The Saudi Arabia contract logistics market, valued at USD 3.2 billion in 2025, is set for sustained expansion as e-commerce penetration, infrastructure spending and technology adoption reshape warehousing and distribution across the kingdom. IMARC Group projects the market to reach USD 5.4 billion by 2034, with a compound annual growth rate of 6.04% from 2026–2034. Key demand drivers include more than 33 million users engaging in online transactions, investments in logistics zones exceeding SR10 billion, and growing requirements for temperature-controlled and last‑mile solutions across retail, manufacturing, healthcare and FMCG sectors.

"How rapid e-commerce growth, advanced warehousing technologies, and integrated supply chain solutions are enhancing efficiency, flexibility, and service quality across the Saudi Arabia contract logistics market."

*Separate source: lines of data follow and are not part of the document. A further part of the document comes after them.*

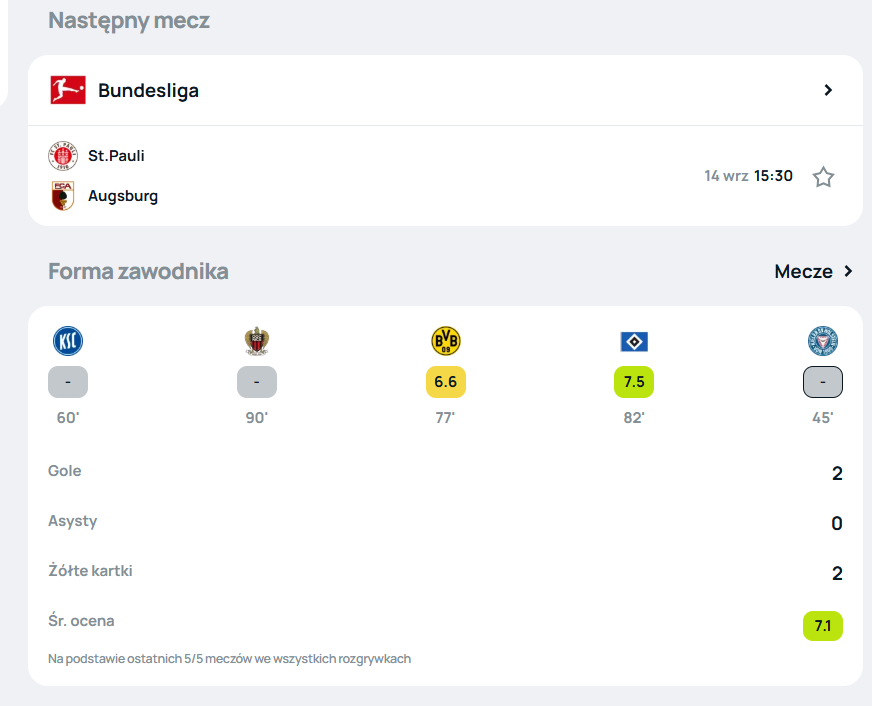
Task: Click the 7.1 average rating badge
Action: click(823, 626)
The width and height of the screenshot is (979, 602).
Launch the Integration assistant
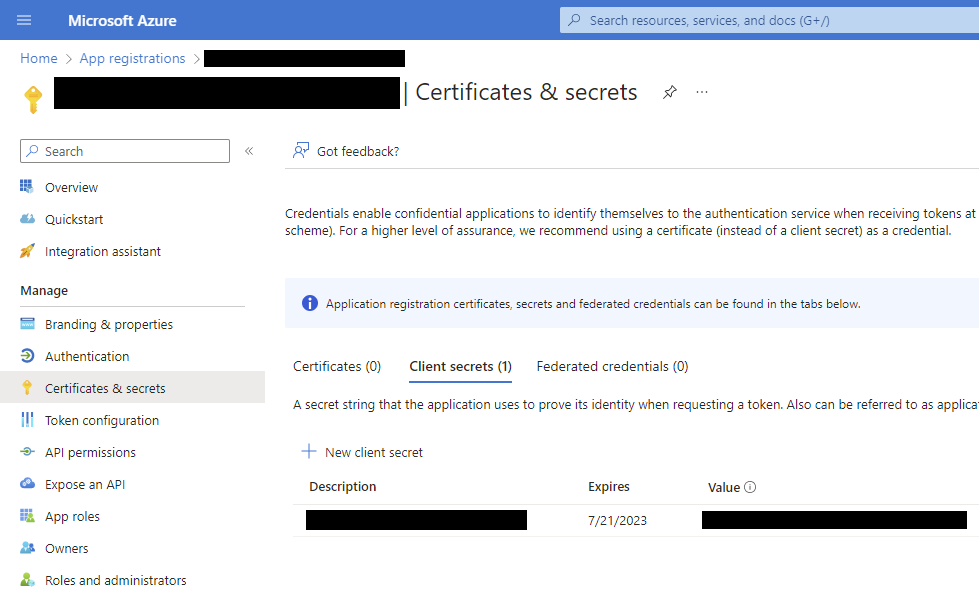102,251
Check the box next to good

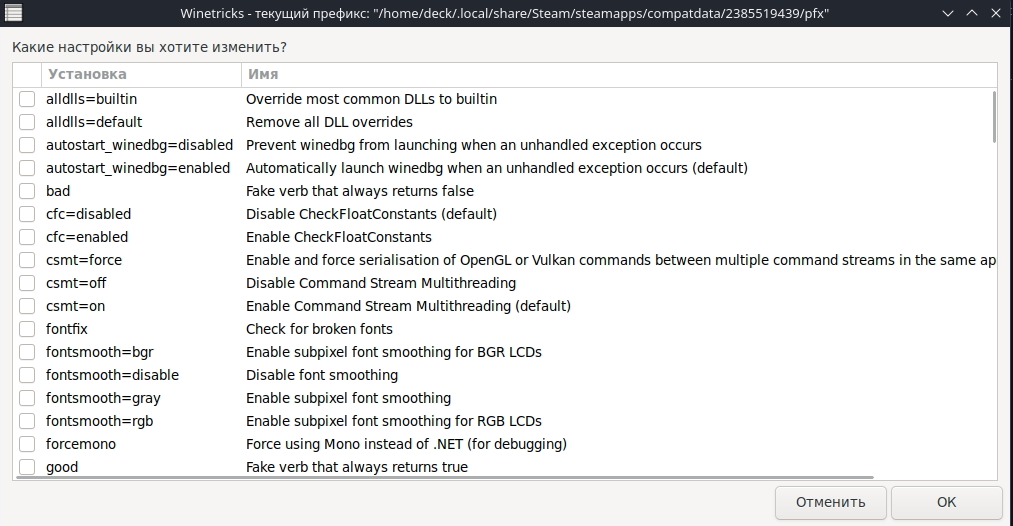(27, 467)
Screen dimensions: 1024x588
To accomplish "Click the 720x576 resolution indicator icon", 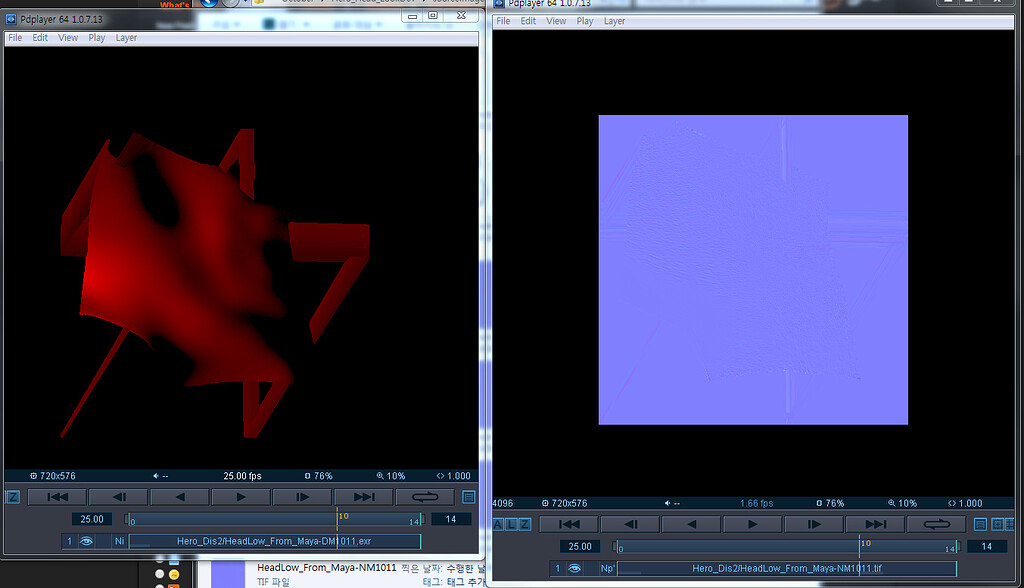I will click(x=33, y=476).
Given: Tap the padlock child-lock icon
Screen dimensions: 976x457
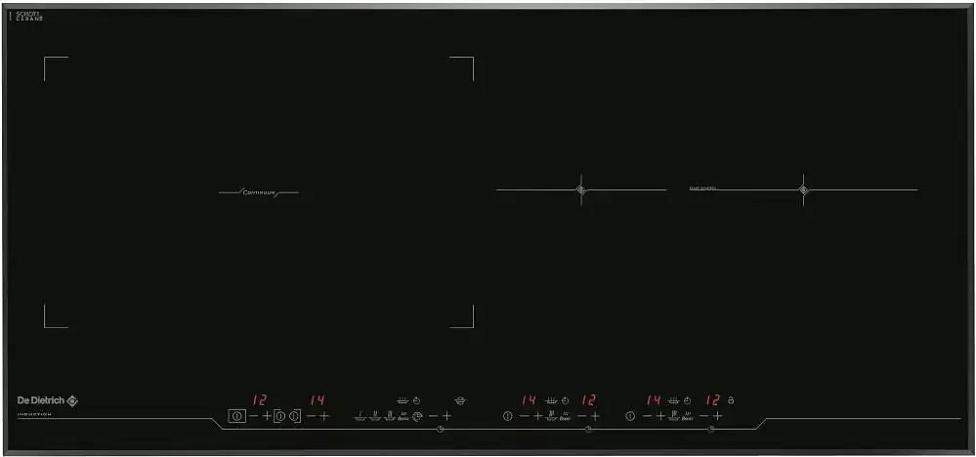Looking at the screenshot, I should click(x=731, y=400).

Market dynamics and technology adoption

Businesses are increasingly outsourcing warehousing, transportation and distribution to third‑party logistics providers to improve efficiency and reduce operating costs. Providers are responding with investments in automation, smart inventory systems, AI-driven predictive analytics, IoT-enabled real‑time tracking and route optimization to meet rising consumer expectations for same‑day and next‑day delivery. The report highlights a growing need for temperature‑controlled logistics and scalable solutions, particularly for consumer goods and healthcare supply chains.

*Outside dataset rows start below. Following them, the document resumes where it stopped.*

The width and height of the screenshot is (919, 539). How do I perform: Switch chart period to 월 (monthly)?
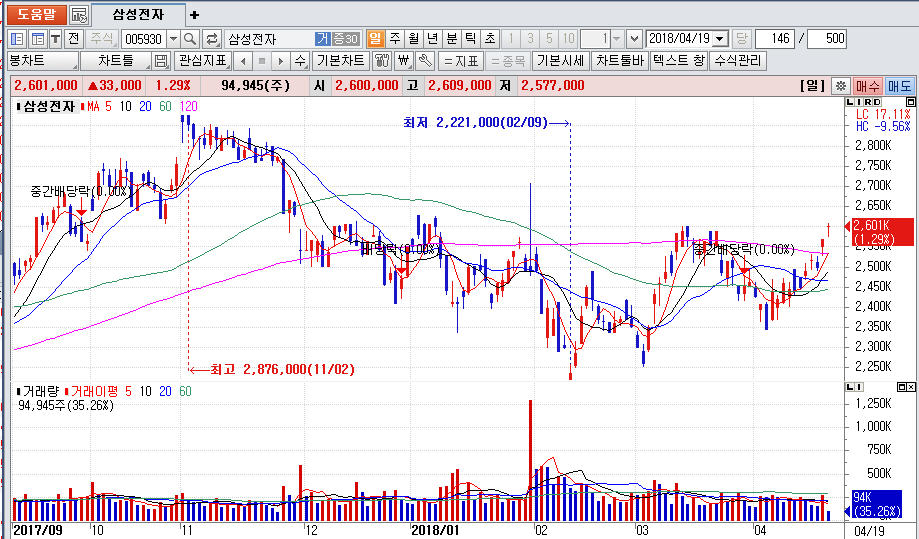pyautogui.click(x=413, y=39)
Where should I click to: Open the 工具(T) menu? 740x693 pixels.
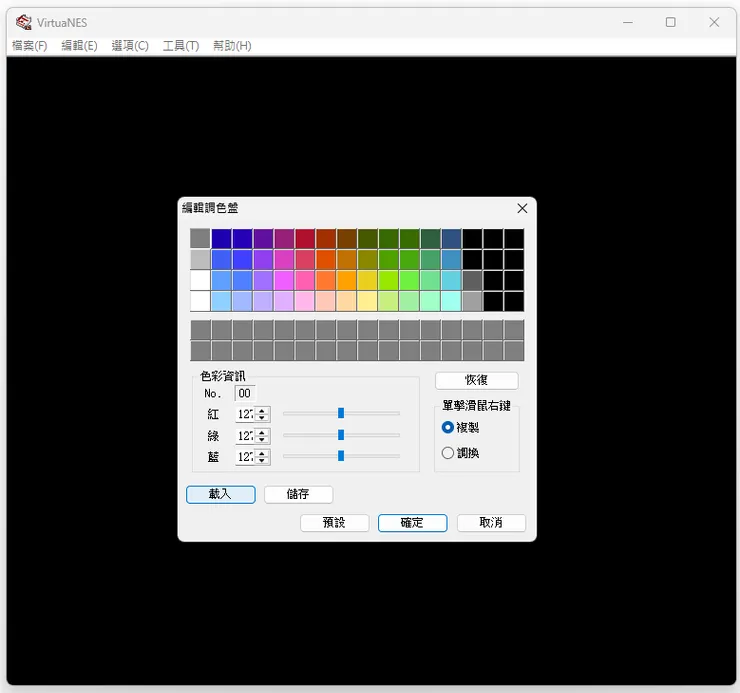pyautogui.click(x=181, y=46)
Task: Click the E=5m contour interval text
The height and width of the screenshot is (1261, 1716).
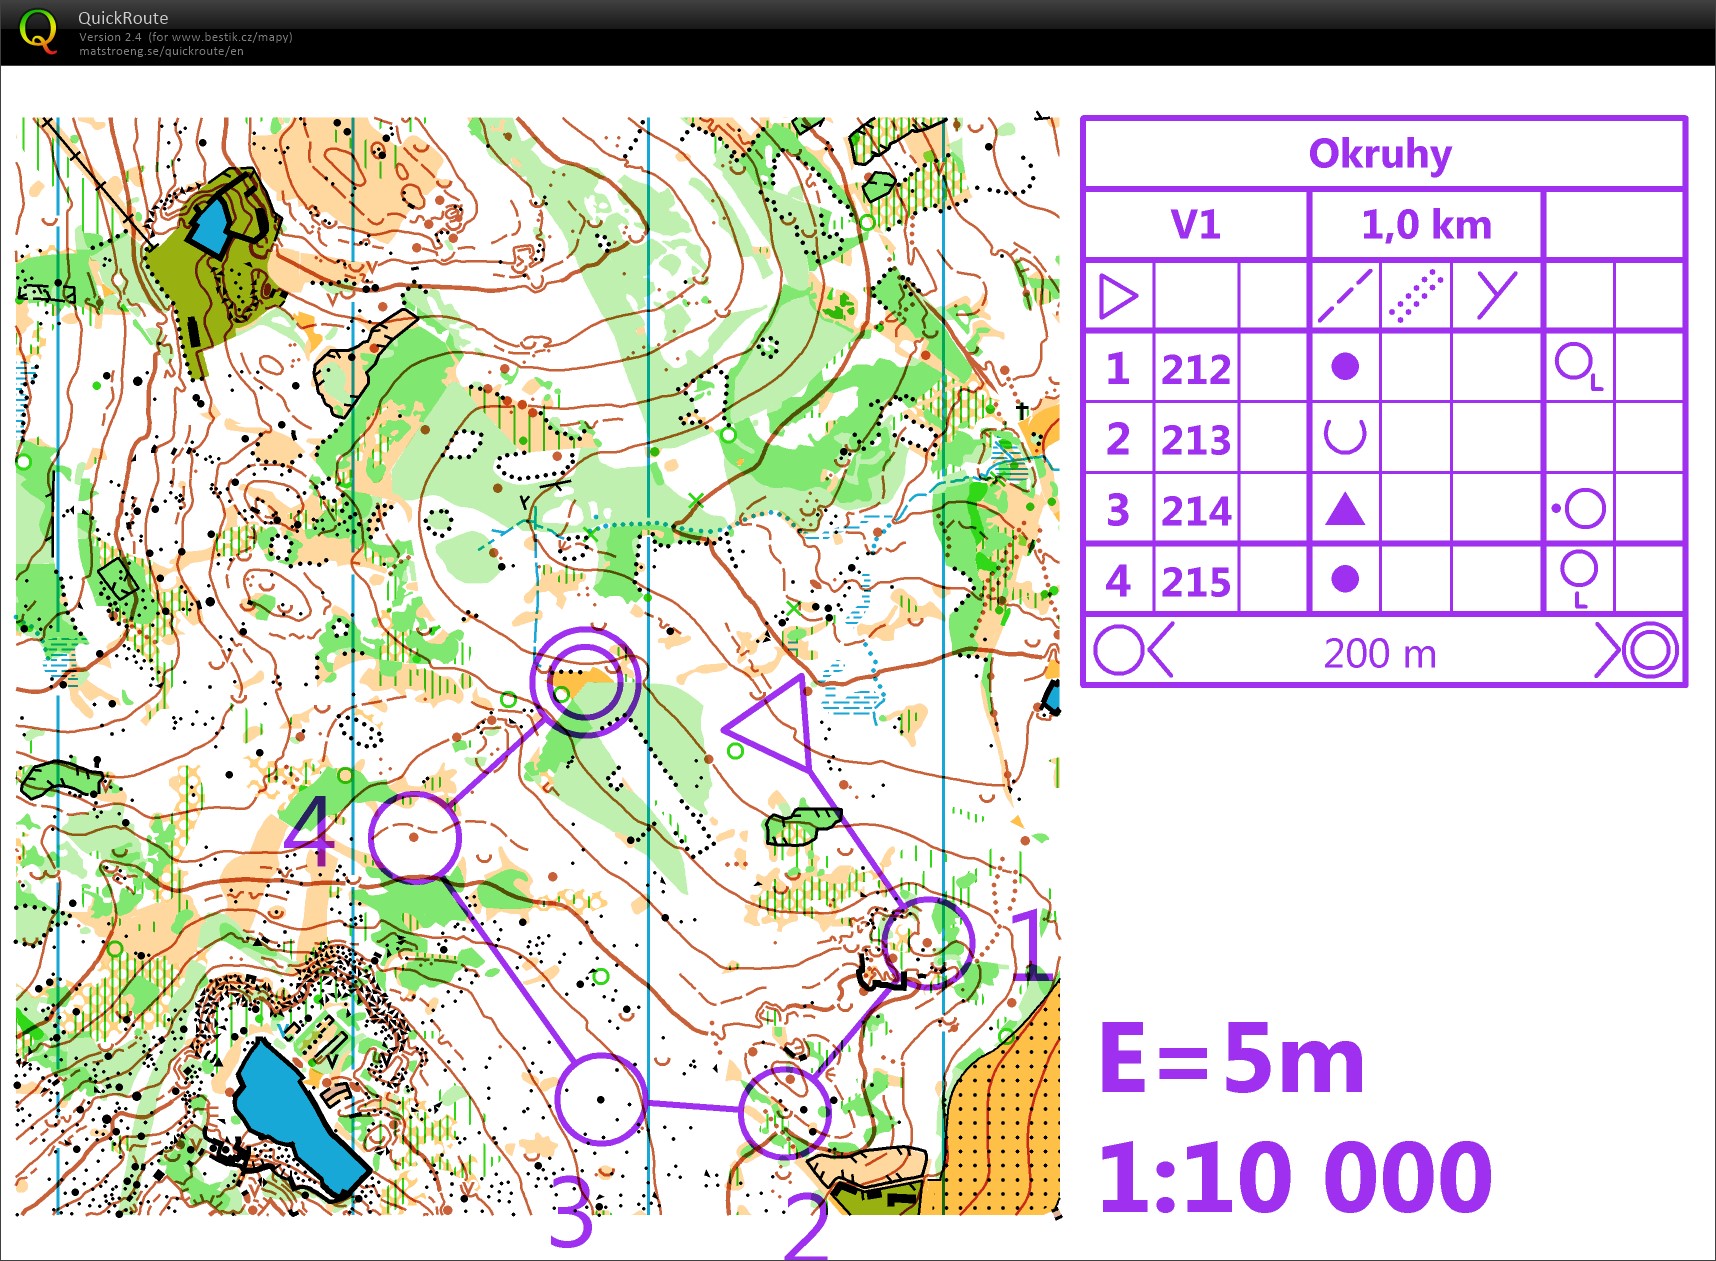Action: 1232,1060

Infrastructure and connectivity improvements are reinforcing the sector’s growth. Strategic investments in ports such as Jeddah Islamic Port and King Abdullah Port, together with planned logistics parks and smart transportation projects, are intended to strengthen Saudi Arabia’s role as a regional logistics hub under Vision 2030. The development of integrated transport networks and modern warehouses supports faster cargo handling, reduces transit times and attracts international logistics players.

Recent deals and capital commitments

  • February 2026: WiseTech Global partners with Elm Company to digitize Saudi contract logistics with advanced automation, cloud‑based tracking and streamlined trade solutions.
  • January 2026: MSC Saudi Arabia forms a strategic partnership with NAQEL Express to improve multimodal connectivity and contract logistics services.
  • November 2025: DHL Supply Chain invested EUR 130 million to build a 78,000 square metre regional logistics hub in Riyadh’s Special Integrated Logistics Zone, adding 53,000 square metres of advanced multi‑user warehouse space.
  • August 2025: DHL eCommerce finalised a minority stake acquisition in AJEX Logistics Services, gaining access to over 50 facilities and a fleet exceeding 900 vehicles.
  • June 2025: DHL Group committed over EUR 500 million across Middle East operations with a major focus on Saudi Arabia, targeting warehousing and technology integration.

Outlook

As e‑commerce volumes continue to climb and Vision 2030 investments mature, the contract logistics landscape in Saudi Arabia is expected to prioritise digitalisation, automation and sustainability. Companies are already piloting electric vehicles, energy‑efficient warehouses and sustainable packaging to meet environmental targets. With projected market growth to USD 5.4 billion by 2034 and continued capital commitments from global logistics players, the sector is poised to deliver deeper regional connectivity, improved service quality and more sophisticated, technology‑driven fulfilment models.